* [TASK INSTRUCTIONS]
Leaving out the pictures, transcribe all of the records faithfully.

(Stored data)
----------------
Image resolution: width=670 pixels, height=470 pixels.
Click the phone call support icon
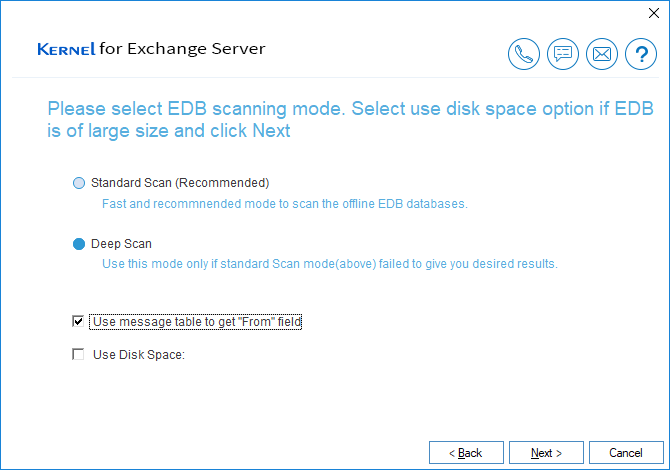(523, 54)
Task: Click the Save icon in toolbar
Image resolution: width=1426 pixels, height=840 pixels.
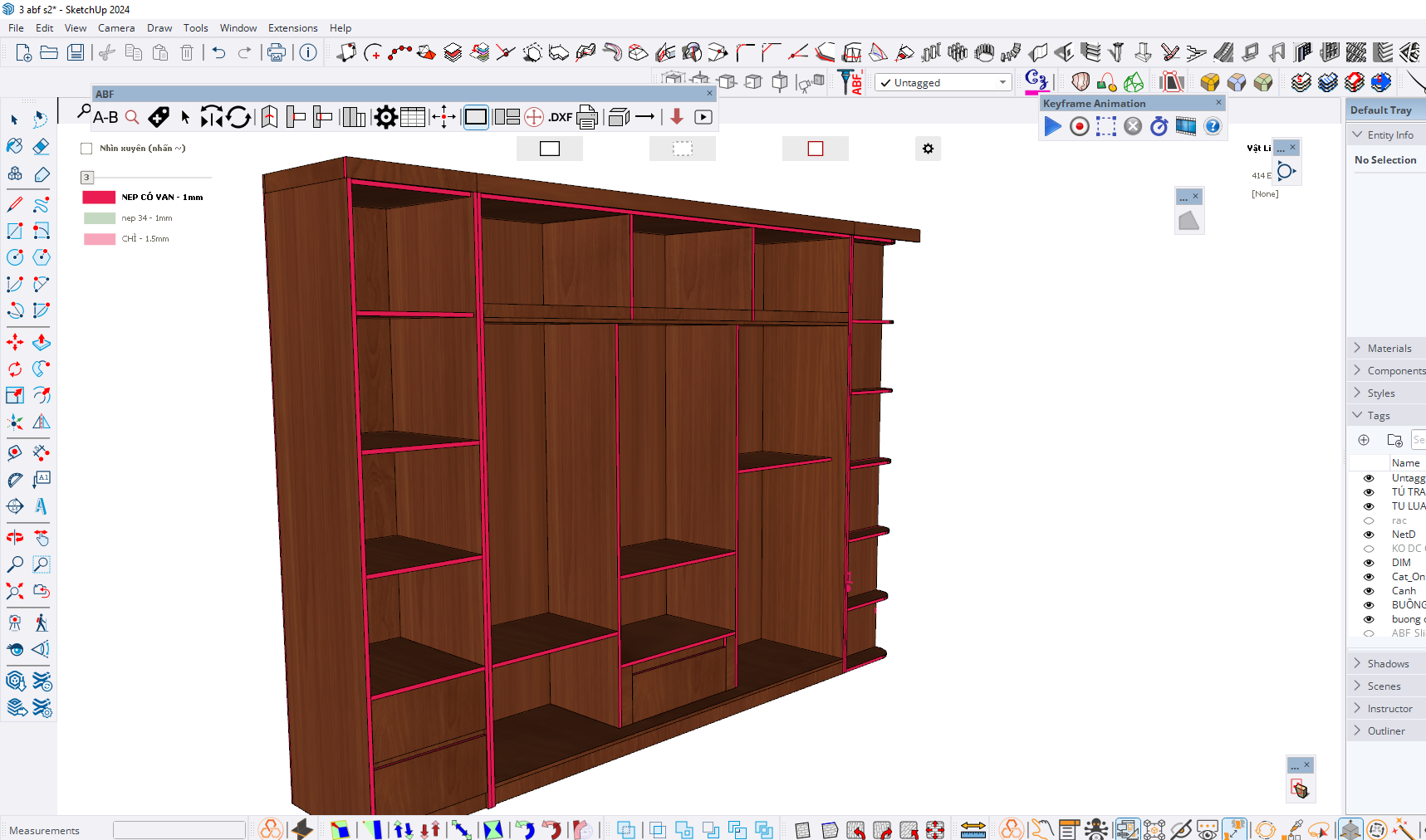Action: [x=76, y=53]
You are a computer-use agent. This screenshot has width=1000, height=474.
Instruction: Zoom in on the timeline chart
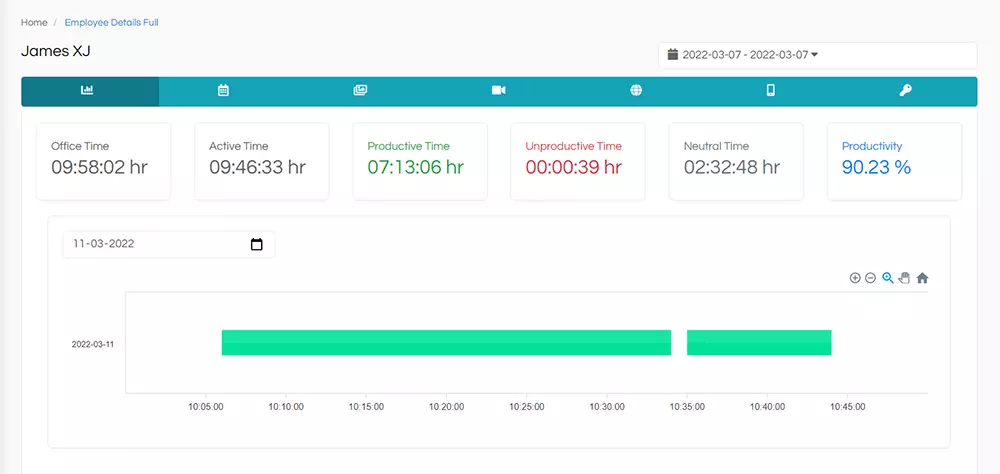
----------------
* [EXERCISE OUTPUT]
Image resolution: width=670 pixels, height=470 pixels.
Click the phone call support icon
(523, 54)
Task: Click the Save icon in toolbar
Image resolution: width=1426 pixels, height=840 pixels.
Action: [x=76, y=53]
You are a computer-use agent. This screenshot has width=1000, height=474.
Instruction: Zoom in on the timeline chart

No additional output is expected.